そして、集めた財宝のほんの一部で旅の支度を調えて、辺境ダンジョンを後にしたのです。
それから、各地のダンジョンにソロで潜って、ボスをソロで倒す。
それが生きがいになりました。
もう一生遊んで暮らせるほどの財宝があるので、冒険者としてのランクも関係ありません。ギルドへの貢献ポイントを稼ぐ必要もありません。だから集めた素材はギルドの買い取りではなく毛皮商人や鍛冶屋などに直接売却します。この方が買値が高くなりますし、良質の素材を卸すと商品を買うときにサービスが期待できたりしますからね。
冒険者ギルドに立ち寄るのは、周辺の地図を見て、張り出されているクエスト表から周辺のモンスターを知るためだけ。クエストは受けないので受付嬢と会話する必要も無いですし。
いま、自分の人生は充実しています。
いつか老いて体が衰えたら、どこかに家でも買って、猫でも飼って暮らそうと思います。
そのころ。
「彼」を捨てた幼馴染みパーティーは。
「なんか最近俺らのパーティー、どんどんギルドランクが上がってくよな」
「やっぱあのときアイツを捨てて正解だったんだ。辛気くせえ顔してたしな」
「アイツは疫病神だったのよ。死亡届で婚約解消できてよかったわぁ」
「オマエは俺がちゃんと面倒見てやるから、これからも安心して抱かれろよ?」
「ええ、ダーリン♡」
そう。
「彼」が持ったままのドッグタグは冒険者ギルドの発行するマジックアイテム。
冒険者の倒したモンスター情報を蓄積し、冒険者ギルドに立ち寄るたびにその情報を収集。冒険者の行動をある程度トレースできるのです。
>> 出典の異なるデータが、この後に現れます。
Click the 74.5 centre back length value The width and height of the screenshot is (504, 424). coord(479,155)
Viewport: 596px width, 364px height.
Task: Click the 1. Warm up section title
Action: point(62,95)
なのでダンジョン内で冒険者同士が私闘により殺し合ったりしてもバレます。
このパーティーのような仲間の置き去りには効果が無いのですが…。
ともあれ「彼」がボスモンスターを乱獲したり、次々とダンジョンをクリアしていった結果。このパーティーの討伐功績ポイントは恐ろしい勢いで伸びていました。
当然、パーティーランクも上がり続けます。
それにより「貴族のパーティーでの護衛、基本誰も襲ってこないので立っているだけで高額報酬をゲットできる」といった割りのいいクエストを受けることが出来ますが…
同時に、ギルドからの強制命令や王族からの指名依頼を受けさせられることも意味します。
ついに最高位のSランクパーティーに昇格した彼らのパーティーは隣国へ潜入して敵国の王を暗殺してくると言う、いわゆる「魔王討伐クエスト」を王より命じられて。
逃げればまだなんとかなったかも知れませんが、パーティーランクが上がったことで自分たちは強いと勘違いしていたため無謀にもそのクエストを自信満々に引き受け。
旅行気分で入った隣国の王都で、真正面から王城に突撃し、あえなく全滅しました。